そこから少し下に視線を持っていくと、営舎の入り口が見える。張遼将軍がちょうど営舎へ入るところのようだ。毅然とした彼の姿には、どんなことをしていても目を引かれる。歩く姿や、いじわるを言って笑う姿に、はっとさせられる。彼のいなくなった入り口をぼんやり眺めていた。





「どうかしたか」
「はい?」
「いや、静かだと思ってな」







皮肉気に彼は笑った。というか、皮肉まで加えた。
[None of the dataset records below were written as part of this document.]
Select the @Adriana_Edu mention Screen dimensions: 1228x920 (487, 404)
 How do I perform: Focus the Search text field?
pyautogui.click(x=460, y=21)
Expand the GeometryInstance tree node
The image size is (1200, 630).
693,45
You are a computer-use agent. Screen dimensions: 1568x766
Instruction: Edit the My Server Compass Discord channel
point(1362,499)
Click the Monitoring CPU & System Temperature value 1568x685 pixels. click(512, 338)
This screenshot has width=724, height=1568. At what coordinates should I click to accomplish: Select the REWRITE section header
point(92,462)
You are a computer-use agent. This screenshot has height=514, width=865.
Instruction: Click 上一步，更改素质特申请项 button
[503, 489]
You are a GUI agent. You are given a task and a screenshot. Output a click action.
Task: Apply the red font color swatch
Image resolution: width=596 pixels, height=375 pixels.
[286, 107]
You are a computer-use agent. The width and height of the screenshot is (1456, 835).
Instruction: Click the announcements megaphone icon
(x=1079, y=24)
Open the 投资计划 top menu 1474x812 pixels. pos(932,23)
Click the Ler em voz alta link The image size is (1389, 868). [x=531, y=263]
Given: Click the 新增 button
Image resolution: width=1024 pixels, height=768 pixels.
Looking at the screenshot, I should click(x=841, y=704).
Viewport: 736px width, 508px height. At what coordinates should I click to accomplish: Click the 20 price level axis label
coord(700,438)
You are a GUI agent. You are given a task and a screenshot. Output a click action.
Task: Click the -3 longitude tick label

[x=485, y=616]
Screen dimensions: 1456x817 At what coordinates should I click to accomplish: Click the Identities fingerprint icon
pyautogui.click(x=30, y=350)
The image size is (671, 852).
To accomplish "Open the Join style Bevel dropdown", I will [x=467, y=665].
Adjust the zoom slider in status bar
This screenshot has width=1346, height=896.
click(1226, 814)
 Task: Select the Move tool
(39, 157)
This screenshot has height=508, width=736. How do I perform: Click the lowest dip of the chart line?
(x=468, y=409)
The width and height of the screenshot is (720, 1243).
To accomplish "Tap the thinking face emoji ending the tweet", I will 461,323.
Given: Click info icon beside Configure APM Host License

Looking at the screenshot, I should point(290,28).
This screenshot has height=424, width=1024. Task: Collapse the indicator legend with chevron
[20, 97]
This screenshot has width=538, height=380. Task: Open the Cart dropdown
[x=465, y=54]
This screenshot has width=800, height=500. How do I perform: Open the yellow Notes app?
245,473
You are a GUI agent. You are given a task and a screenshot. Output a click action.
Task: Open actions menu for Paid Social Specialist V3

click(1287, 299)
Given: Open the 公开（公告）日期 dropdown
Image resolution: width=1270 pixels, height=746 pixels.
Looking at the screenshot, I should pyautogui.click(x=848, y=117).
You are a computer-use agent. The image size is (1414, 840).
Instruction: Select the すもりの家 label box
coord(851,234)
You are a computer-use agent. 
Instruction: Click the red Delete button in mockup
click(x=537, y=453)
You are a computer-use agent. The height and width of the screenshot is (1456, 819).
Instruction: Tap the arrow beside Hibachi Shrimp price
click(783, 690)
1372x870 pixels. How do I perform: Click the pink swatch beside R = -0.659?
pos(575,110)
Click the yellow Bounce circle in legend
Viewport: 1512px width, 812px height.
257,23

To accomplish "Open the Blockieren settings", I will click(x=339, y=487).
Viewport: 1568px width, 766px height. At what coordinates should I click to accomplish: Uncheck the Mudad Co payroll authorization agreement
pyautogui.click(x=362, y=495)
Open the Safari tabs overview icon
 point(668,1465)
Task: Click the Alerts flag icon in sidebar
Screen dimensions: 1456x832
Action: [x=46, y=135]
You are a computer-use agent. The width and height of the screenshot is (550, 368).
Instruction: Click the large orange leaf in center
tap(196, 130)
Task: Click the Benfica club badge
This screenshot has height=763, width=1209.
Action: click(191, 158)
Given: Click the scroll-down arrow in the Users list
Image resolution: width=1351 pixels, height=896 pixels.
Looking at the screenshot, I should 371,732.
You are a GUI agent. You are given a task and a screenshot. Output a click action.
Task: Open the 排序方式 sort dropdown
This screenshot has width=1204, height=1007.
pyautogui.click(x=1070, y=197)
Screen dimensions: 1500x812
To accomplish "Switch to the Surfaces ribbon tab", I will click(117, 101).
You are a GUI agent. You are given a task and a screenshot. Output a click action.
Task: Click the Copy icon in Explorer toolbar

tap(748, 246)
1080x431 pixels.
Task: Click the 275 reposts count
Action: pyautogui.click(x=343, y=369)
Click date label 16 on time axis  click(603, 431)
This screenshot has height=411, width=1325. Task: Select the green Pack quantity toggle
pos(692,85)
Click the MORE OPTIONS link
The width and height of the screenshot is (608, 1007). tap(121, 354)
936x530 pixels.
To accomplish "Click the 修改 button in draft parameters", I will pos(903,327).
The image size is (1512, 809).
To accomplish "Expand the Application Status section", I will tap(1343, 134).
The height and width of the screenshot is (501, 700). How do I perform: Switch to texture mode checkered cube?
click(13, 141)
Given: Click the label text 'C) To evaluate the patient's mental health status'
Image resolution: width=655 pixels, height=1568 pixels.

彼といい、張遼将軍といい、ブラックなジョークを好む傾向がある。それがまるで大人の余裕の象徴のようで、わたしはいつもそれらをまじめに受け取るだけで精一杯だった。




「今、そこに張遼将軍がいまして」
「ほう」
「このあいだ、同じ年頃の知り合いたちが張遼将軍は魅力的だとか言ってたのを思い出したんです。かっこいいですよね」


「そうか」
「はあ」






それからもわたしは再び窓の外を見つめていたし、夏侯惇さんもひたすら筆を動かしていた。通り抜ける風とそれらが揺らす木々の波のような音と、彼の筆が竹簡の上を走るなめらかな音が一定のリズムをとっていて、まるでさっきの会話が意味をもたないものになりかけていることに気づくのが遅れた。







「妬いたりしてくれないんですか」
「いや、妬いているぞ」


平淡な口調だけどもひょっとして、と思って振り向くとやっぱり普段どおりの夏侯惇さん。妬いてるなんて、うそじゃない。何も言わないでそうしていると、思い出したように顔を上げた彼と目が合った。












その目が、何よりも雄弁に彼のおもいを語るから、わたしは思わず言葉を失った。不器用な彼の情熱が、わたしを熱く焦がす。